In a response to my Memorial Day Post, Danimal said:

For someone who was shy to another. Get over it. Just do not give a shit what anyone thinks of you. Once you can do that, shyness gone.

This is, of course, a presumptuous statement. It implies that there’s only one reason for shyness: worrying what other people think about you. Of course, human beings aren’t so simple to understand; for every action/characteristic you can observe in people, there are about 1,000,000 possible reasons for the action/characteristic. In my case, fear of what people think is the last thing on my mind. In fact, I usually alienate people by speaking up and saying what’s on my mind instead of phrasing things diplomatically or shutting up altogether!

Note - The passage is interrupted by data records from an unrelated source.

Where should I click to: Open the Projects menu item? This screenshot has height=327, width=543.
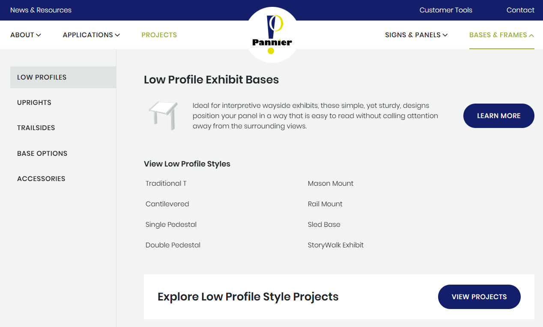click(x=159, y=35)
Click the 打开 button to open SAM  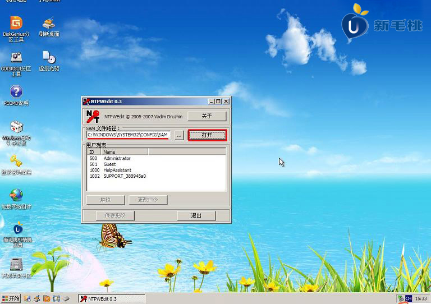coord(207,135)
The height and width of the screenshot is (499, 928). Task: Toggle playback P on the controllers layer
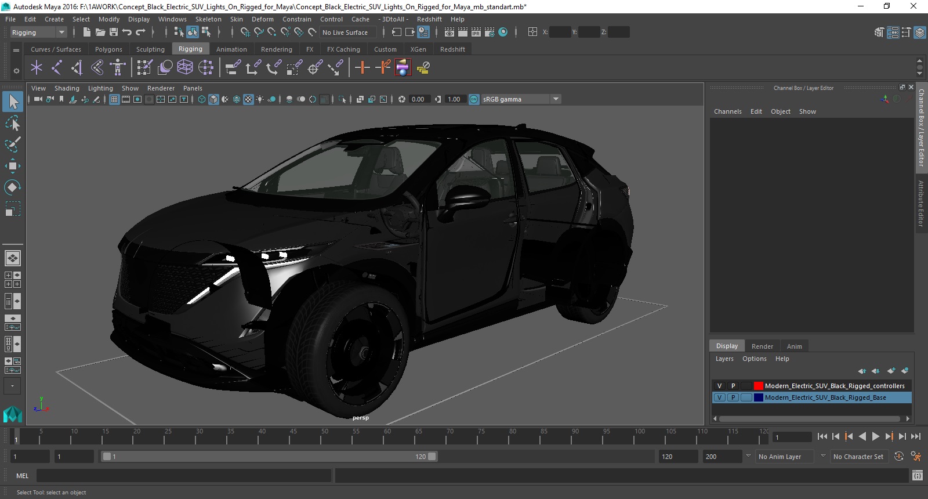(x=733, y=386)
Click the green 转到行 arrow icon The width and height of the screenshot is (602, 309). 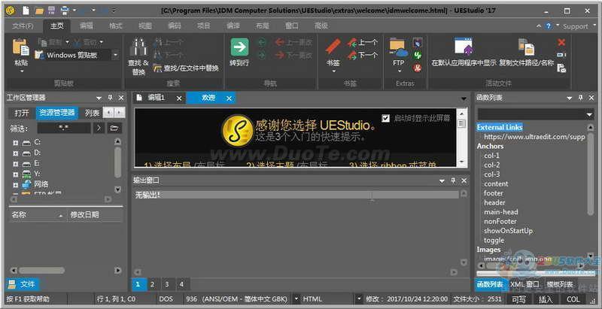tap(239, 47)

Perhaps it is wrong to say that I am shy. Instead, I should say that I am an introvert. In other words, being around people–especially if I have to talk to them–makes me feel exhausted, whereas being by myself energizes me.

This explains why I read on the bus instead of striking up a conversation with the person next to me: if I followed the latter course of action, I wouldn’t have any energy left by the time I got to school. Likewise, retreating inside myself by reading (or doing puzzles like Killer Sudoku on the bus on the way home helps reinvigorate me so that I’m not tired and cranky when I step in the door. (SL lives near me and occasionally gives me a ride home. This is very kind of him and a huge time saver for me, but when I get back I am very irritable and usually end up snapping at my husband.)

I guess you could say that my shyness is an energy conservation mechanism. I only have so much energy available for interacting with people, and I don’t want to use it unless I have to.

I can be very outgoing if I choose to be. I’m a volunteer instructor for a city department, and the whole time I’m there–even if I’m in a support role rather than at the front of the class–I am outgoing and friendly: greeting people, making small talk, schmoozing like there’s no tomorrow. I go to Health Fairs and the like to recruit people for our classes; on days where the other instructors and I keep track, I’m usually one of the people who gets the most potential students to sign up. I do this by being bold at approaching people and making small talk until I find common ground with them. I speak at homeschooling conferences nationwide, giving workshops to hundreds of people, having conversations with them afterward to help them adapt my science-teaching techniques to their individual children. I don’t experience any hesitancy doing these things at all.

BUT.

When the events are over and I come home (or, in the case of conferences, go back to my hotel room) I am totally, utterly, thoroughly drained. I am completely devoid of what it takes to interact with human beings in a normal fashion. And I snap at my kids and my husband. I don’t like treating them like that, you know. My goal is to be a good wife and mother. I try to say more positive things than negative. I try not to raise my voice. But when I socialize too much, I find it almost impossible to be good to them.

So if I pass you in the hall and all I do is smile, don’t be offended. I’m not trying to give you the cold shoulder; I’m just saving my energy for the people I love.